Propagate code range into Symbol and calculate hash like String #6341

headius · 2020-07-23T18:21:15Z

In #1348 a case was reported where 7-bit ASCII bytes forced to UTF-16 did not intern separately from the same bytes as US-ASCII. This was mostly due to the hash calculation for the Symbol table not considering the String's encoding, in the way that String#hash does.

This patch makes the following changes:

Propagate code range into RubySymbol and make it a CodeRangeable
Use the same hash logic for Symbol's ByteList + CR that String uses.
Fix lookup and construction paths that did not provide CR to scan for it.
Modify paths that have CR available to pass it in, avoiding the scan.
Move generic CodeRangeable logic to the interface as default methods.
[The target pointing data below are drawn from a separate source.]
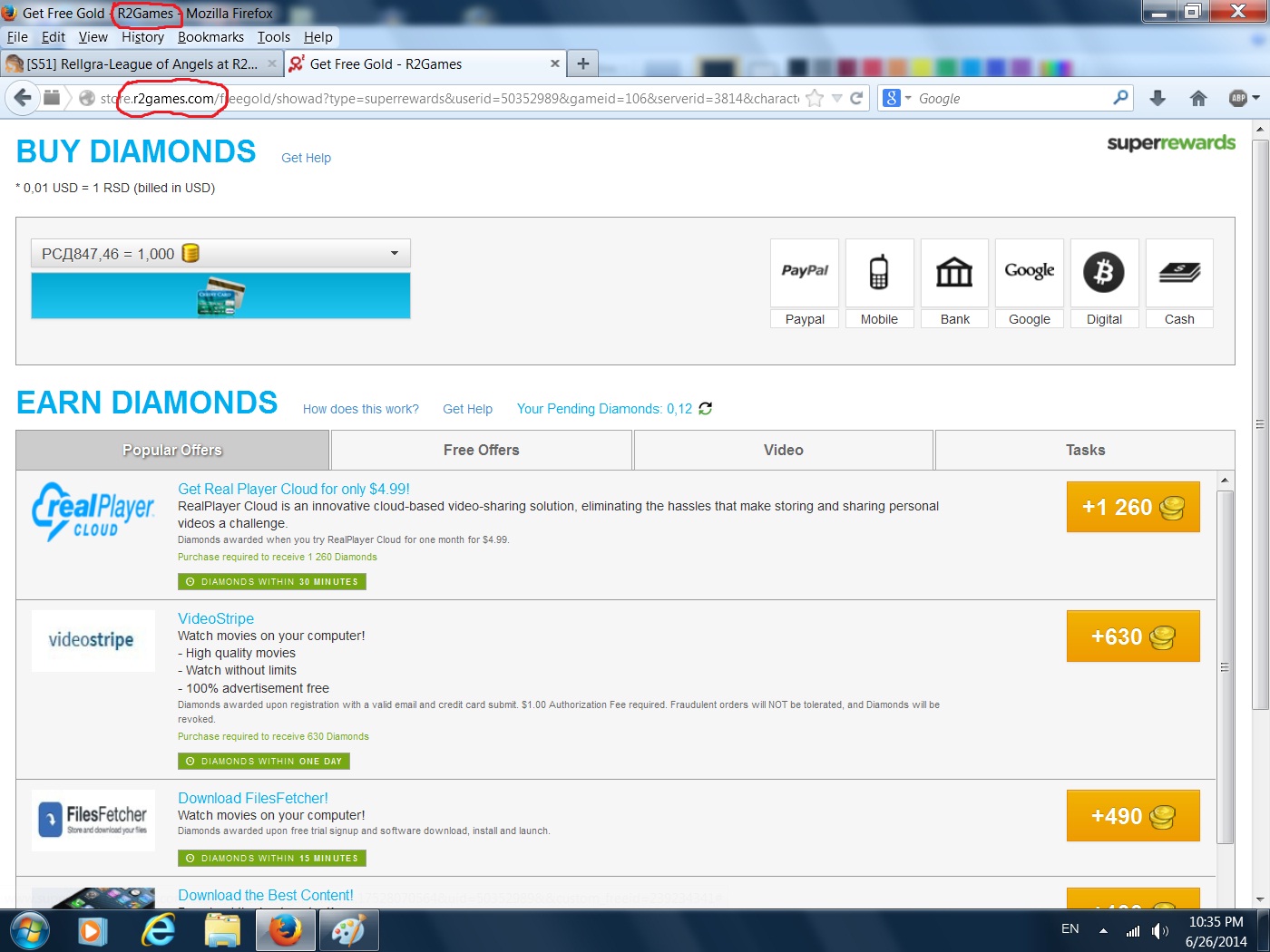The image size is (1270, 952).
Task: Open the 'How does this work?' link
Action: pyautogui.click(x=361, y=409)
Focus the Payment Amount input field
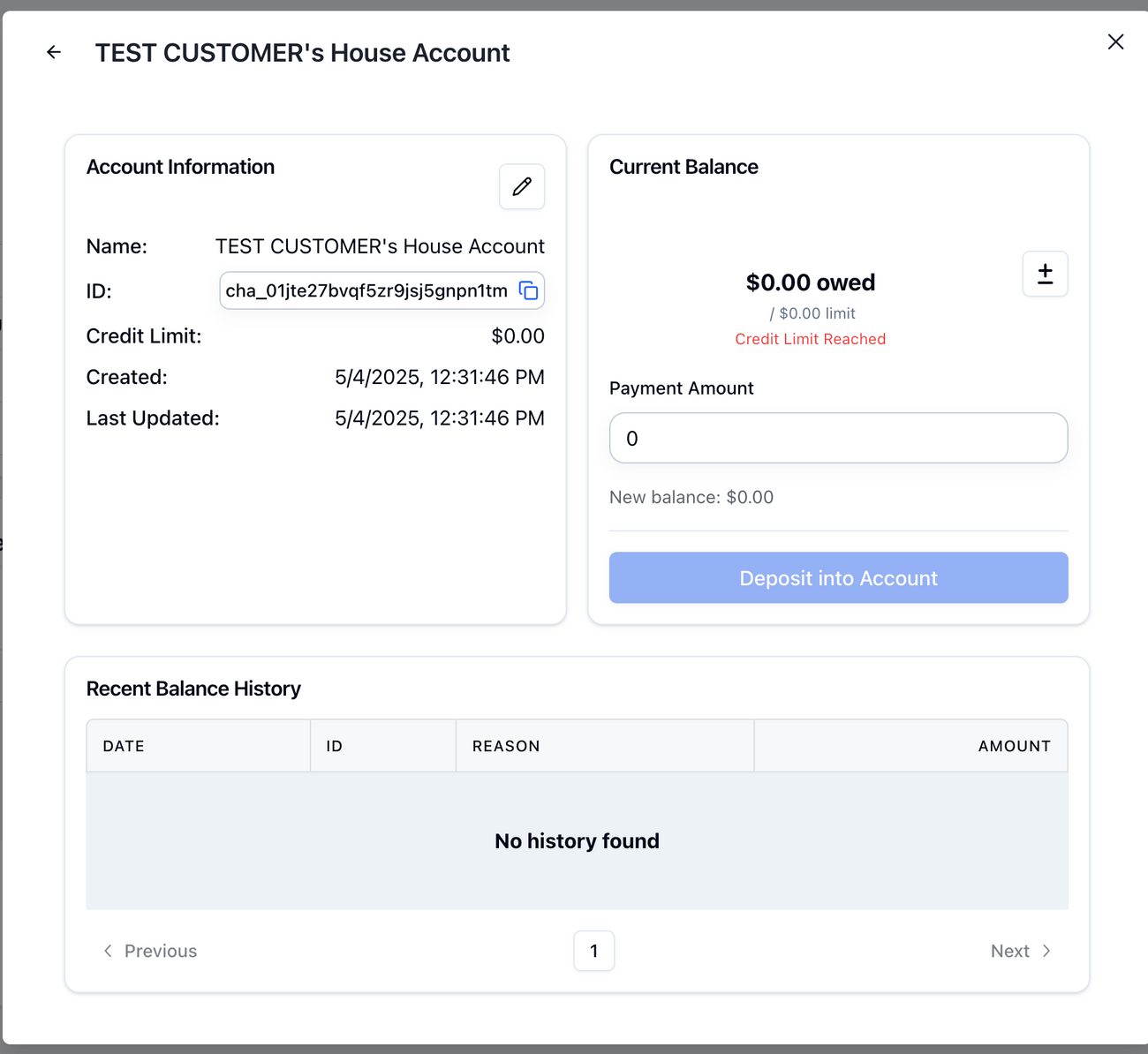 pos(838,438)
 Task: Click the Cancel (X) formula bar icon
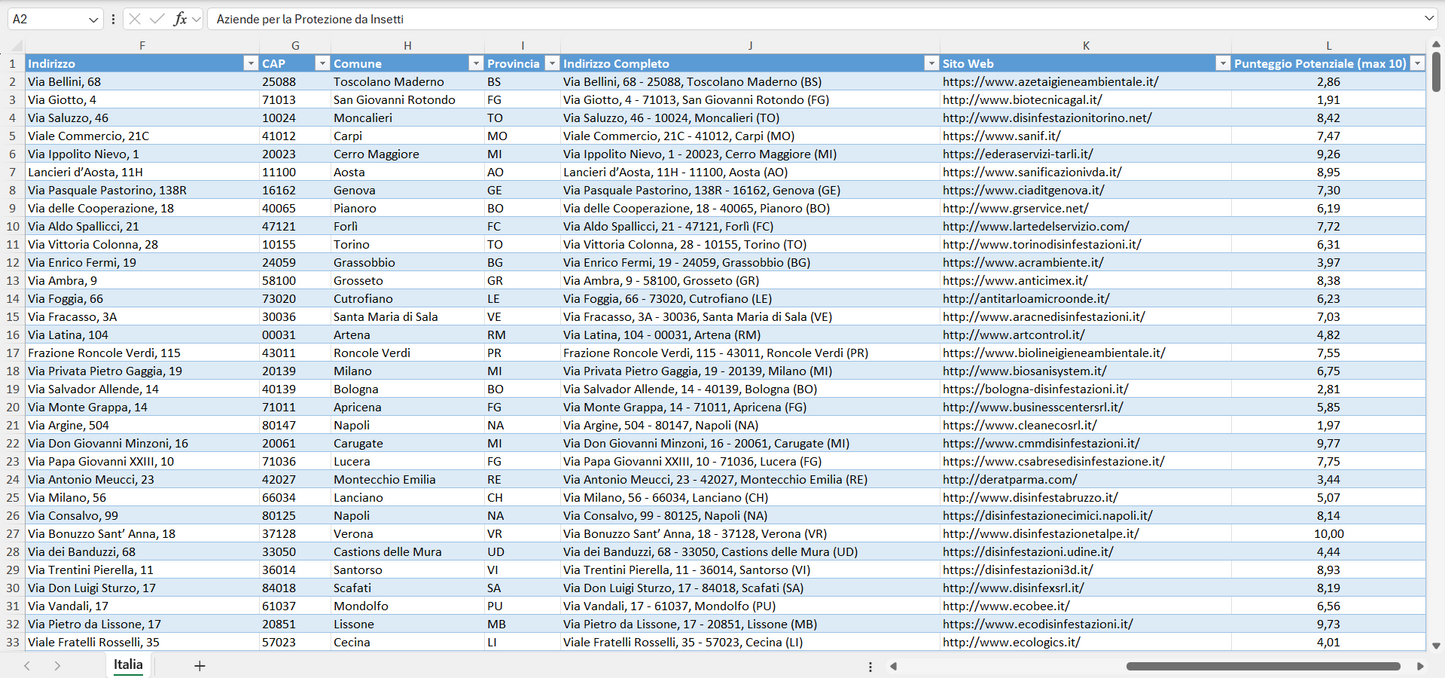pos(135,19)
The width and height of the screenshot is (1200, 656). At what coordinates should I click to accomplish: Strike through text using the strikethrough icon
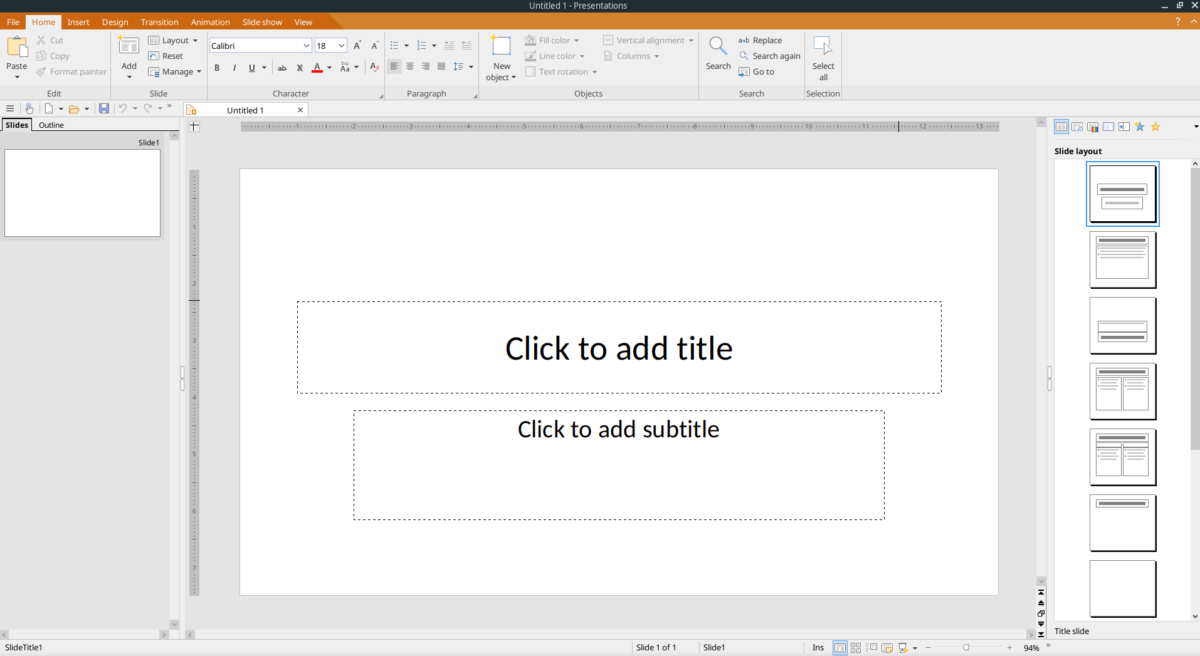281,68
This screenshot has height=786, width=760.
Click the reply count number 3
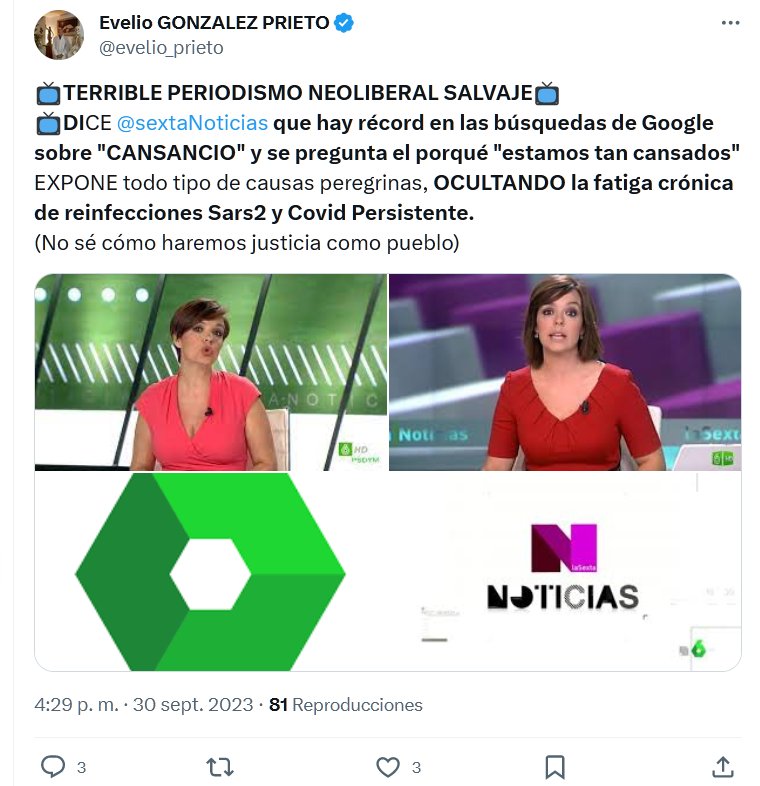pyautogui.click(x=81, y=767)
This should finally fix all remaining issues with Symbol encodings not reflecting the original encoding they were interned with. In jruby#1348 a case was reported where 7-bit ASCII bytes forced to UTF-16 did not intern separately from the same bytes as US-ASCII. This was mostly due to the hash calculation for the Symbol table not considering the String's encoding, in the way that String#hash does. This patch makes the following changes: * Propagate code range into RubySymbol and make it a CodeRangeable * Use the same hash logic for Symbol's ByteList + CR that String uses. * Fix lookup and construction paths that did not provide CR to scan for it. * Modify paths that have CR available to pass it in, avoiding the scan. * Move generic CodeRangeable logic to the interface as default methods.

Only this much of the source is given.